Nothing may be dropped or altered: reproduce all the data.

[Stored items]
◇ ◇ ◇ ◇ ◇ ◇ ◇

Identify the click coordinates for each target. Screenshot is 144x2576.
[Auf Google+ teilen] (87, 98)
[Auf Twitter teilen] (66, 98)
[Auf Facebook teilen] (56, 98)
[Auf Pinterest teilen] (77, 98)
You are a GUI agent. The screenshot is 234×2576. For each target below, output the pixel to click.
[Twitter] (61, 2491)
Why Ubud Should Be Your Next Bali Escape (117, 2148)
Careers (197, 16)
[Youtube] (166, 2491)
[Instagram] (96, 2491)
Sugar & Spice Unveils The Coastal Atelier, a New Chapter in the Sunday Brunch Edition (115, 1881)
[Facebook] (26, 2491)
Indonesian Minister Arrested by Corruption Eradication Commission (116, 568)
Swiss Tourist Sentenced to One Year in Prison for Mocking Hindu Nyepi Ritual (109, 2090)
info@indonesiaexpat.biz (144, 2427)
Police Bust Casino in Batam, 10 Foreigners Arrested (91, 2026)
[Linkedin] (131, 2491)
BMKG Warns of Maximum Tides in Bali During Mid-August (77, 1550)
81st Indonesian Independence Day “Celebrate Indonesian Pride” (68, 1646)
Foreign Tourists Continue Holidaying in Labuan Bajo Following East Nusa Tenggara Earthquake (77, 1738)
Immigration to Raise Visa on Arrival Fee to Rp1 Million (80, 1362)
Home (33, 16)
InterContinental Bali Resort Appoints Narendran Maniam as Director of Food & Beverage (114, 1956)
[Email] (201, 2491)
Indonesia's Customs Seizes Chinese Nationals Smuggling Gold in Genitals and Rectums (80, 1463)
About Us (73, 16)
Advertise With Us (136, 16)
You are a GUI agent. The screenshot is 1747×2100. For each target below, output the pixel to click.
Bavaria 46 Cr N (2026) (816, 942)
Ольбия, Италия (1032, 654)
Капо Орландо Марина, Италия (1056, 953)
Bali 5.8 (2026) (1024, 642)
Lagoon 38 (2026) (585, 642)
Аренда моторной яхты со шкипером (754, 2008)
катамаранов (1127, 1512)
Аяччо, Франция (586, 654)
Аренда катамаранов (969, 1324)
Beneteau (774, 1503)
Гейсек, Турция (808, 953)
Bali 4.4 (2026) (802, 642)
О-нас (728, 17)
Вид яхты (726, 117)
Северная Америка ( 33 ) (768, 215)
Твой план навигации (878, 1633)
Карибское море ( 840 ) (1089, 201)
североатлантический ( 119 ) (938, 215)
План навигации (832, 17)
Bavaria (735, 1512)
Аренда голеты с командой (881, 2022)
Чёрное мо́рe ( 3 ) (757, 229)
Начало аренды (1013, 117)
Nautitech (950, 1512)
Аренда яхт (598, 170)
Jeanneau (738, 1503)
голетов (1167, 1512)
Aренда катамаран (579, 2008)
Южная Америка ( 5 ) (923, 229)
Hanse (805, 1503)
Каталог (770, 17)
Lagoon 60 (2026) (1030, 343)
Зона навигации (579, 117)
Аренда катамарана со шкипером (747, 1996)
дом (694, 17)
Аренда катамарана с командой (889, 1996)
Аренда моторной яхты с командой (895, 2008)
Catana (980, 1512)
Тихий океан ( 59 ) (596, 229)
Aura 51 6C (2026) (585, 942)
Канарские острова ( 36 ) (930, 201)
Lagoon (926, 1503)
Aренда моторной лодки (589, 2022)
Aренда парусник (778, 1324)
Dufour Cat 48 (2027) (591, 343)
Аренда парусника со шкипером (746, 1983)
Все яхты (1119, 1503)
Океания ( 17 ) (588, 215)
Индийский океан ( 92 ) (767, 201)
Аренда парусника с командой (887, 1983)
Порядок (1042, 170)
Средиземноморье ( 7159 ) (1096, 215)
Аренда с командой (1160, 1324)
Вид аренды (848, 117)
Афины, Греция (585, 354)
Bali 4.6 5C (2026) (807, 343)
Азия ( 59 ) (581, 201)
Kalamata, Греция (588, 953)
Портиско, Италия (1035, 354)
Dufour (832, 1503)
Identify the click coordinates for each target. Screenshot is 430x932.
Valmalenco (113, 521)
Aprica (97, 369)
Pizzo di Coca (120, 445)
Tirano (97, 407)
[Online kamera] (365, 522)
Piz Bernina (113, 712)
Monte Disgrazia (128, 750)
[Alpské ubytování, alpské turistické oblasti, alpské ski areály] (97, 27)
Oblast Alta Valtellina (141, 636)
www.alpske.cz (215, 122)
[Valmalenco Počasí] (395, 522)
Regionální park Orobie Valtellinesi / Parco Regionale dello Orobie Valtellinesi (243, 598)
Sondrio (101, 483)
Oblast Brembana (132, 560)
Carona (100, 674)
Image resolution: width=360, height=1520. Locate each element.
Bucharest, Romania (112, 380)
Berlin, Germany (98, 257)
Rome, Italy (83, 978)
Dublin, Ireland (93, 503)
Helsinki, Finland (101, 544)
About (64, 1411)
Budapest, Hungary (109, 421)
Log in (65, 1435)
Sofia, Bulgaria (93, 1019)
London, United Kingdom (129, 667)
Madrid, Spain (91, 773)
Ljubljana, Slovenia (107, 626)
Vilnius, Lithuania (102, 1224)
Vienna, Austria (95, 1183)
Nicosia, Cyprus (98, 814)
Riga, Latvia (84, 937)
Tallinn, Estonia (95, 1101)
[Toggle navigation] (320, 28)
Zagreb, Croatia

◇ ◇ ◇ ◇ ◇ ◇ ◇

#### [EXERCISE ANSWER]
Identify the click coordinates for each target. Screenshot is 144x2576.
[Auf Google+ teilen] (87, 98)
[Auf Twitter teilen] (66, 98)
[Auf Facebook teilen] (56, 98)
[Auf Pinterest teilen] (77, 98)
You are a GUI agent. The screenshot is 234×2576. For each target below, output the pixel to click.
[Twitter] (61, 2491)
Why Ubud Should Be Your Next Bali Escape (117, 2148)
Careers (197, 16)
[Youtube] (166, 2491)
[Instagram] (96, 2491)
Sugar & Spice Unveils The Coastal Atelier, a New Chapter in the Sunday Brunch Edition (115, 1881)
[Facebook] (26, 2491)
Indonesian Minister Arrested by Corruption Eradication Commission (116, 568)
Swiss Tourist Sentenced to One Year in Prison for Mocking Hindu Nyepi Ritual (109, 2090)
info@indonesiaexpat.biz (144, 2427)
Police Bust Casino in Batam, 10 Foreigners Arrested (91, 2026)
[Linkedin] (131, 2491)
BMKG Warns of Maximum Tides in Bali During Mid-August (77, 1550)
81st Indonesian Independence Day “Celebrate Indonesian Pride” (68, 1646)
Foreign Tourists Continue Holidaying in Labuan Bajo Following East Nusa Tenggara Earthquake (77, 1738)
Immigration to Raise Visa on Arrival Fee to Rp1 Million (80, 1362)
Home (33, 16)
InterContinental Bali Resort Appoints Narendran Maniam as Director of Food & Beverage (114, 1956)
[Email] (201, 2491)
Indonesia's Customs Seizes Chinese Nationals Smuggling Gold in Genitals and Rectums (80, 1463)
About Us (73, 16)
Advertise With Us (136, 16)
You are a GUI agent. The screenshot is 1747×2100. For each target below, output the pixel to click.
Bavaria 46 Cr N (2026) (816, 942)
Ольбия, Италия (1032, 654)
Капо Орландо Марина, Италия (1056, 953)
Bali 5.8 (2026) (1024, 642)
Lagoon 38 (2026) (585, 642)
Аренда моторной яхты со шкипером (754, 2008)
катамаранов (1127, 1512)
Аяччо, Франция (586, 654)
Аренда катамаранов (969, 1324)
Beneteau (774, 1503)
Гейсек, Турция (808, 953)
Bali 4.4 (2026) (802, 642)
О-нас (728, 17)
Вид яхты (726, 117)
Северная Америка ( 33 ) (768, 215)
Твой план навигации (878, 1633)
Карибское море ( 840 ) (1089, 201)
североатлантический ( 119 ) (938, 215)
План навигации (832, 17)
Bavaria (735, 1512)
Аренда голеты с командой (881, 2022)
Чёрное мо́рe ( 3 ) (757, 229)
Начало аренды (1013, 117)
Nautitech (950, 1512)
Аренда яхт (598, 170)
Jeanneau (738, 1503)
голетов (1167, 1512)
Aренда катамаран (579, 2008)
Южная Америка ( 5 ) (923, 229)
Hanse (805, 1503)
Каталог (770, 17)
Lagoon 60 (2026) (1030, 343)
Зона навигации (579, 117)
Аренда катамарана со шкипером (747, 1996)
дом (694, 17)
Аренда катамарана с командой (889, 1996)
Аренда моторной яхты с командой (895, 2008)
Catana (980, 1512)
Тихий океан ( 59 ) (596, 229)
Aura 51 6C (2026) (585, 942)
Канарские острова ( 36 ) (930, 201)
Lagoon (926, 1503)
Aренда моторной лодки (589, 2022)
Aренда парусник (778, 1324)
Dufour Cat 48 (2027) (591, 343)
Аренда парусника со шкипером (746, 1983)
Все яхты (1119, 1503)
Океания ( 17 ) (588, 215)
Индийский океан ( 92 ) (767, 201)
Аренда парусника с командой (887, 1983)
Порядок (1042, 170)
Средиземноморье ( 7159 ) (1096, 215)
Аренда с командой (1160, 1324)
Вид аренды (848, 117)
Афины, Греция (585, 354)
Bali 4.6 5C (2026) (807, 343)
Азия ( 59 ) (581, 201)
Kalamata, Греция (588, 953)
Портиско, Италия (1035, 354)
Dufour (832, 1503)
Identify the click coordinates for each target. Screenshot is 430x932.
Valmalenco (113, 521)
Aprica (97, 369)
Pizzo di Coca (120, 445)
Tirano (97, 407)
[Online kamera] (365, 522)
Piz Bernina (113, 712)
Monte Disgrazia (128, 750)
[Alpské ubytování, alpské turistické oblasti, alpské ski areály] (97, 27)
Oblast Alta Valtellina (141, 636)
www.alpske.cz (215, 122)
[Valmalenco Počasí] (395, 522)
Regionální park Orobie Valtellinesi / Parco Regionale dello Orobie Valtellinesi (243, 598)
Sondrio (101, 483)
Oblast Brembana (132, 560)
Carona (100, 674)
Image resolution: width=360, height=1520. Locate each element.
Bucharest, Romania (112, 380)
Berlin, Germany (98, 257)
Rome, Italy (83, 978)
Dublin, Ireland (93, 503)
Helsinki, Finland (101, 544)
About (64, 1411)
Budapest, Hungary (109, 421)
Log in (65, 1435)
Sofia, Bulgaria (93, 1019)
London, United Kingdom (129, 667)
Madrid, Spain (91, 773)
Ljubljana, Slovenia (107, 626)
Vilnius, Lithuania (102, 1224)
Vienna, Austria (95, 1183)
Nicosia, Cyprus (98, 814)
Riga, Latvia (84, 937)
Tallinn, Estonia (95, 1101)
[Toggle navigation] (320, 28)
Zagreb, Croatia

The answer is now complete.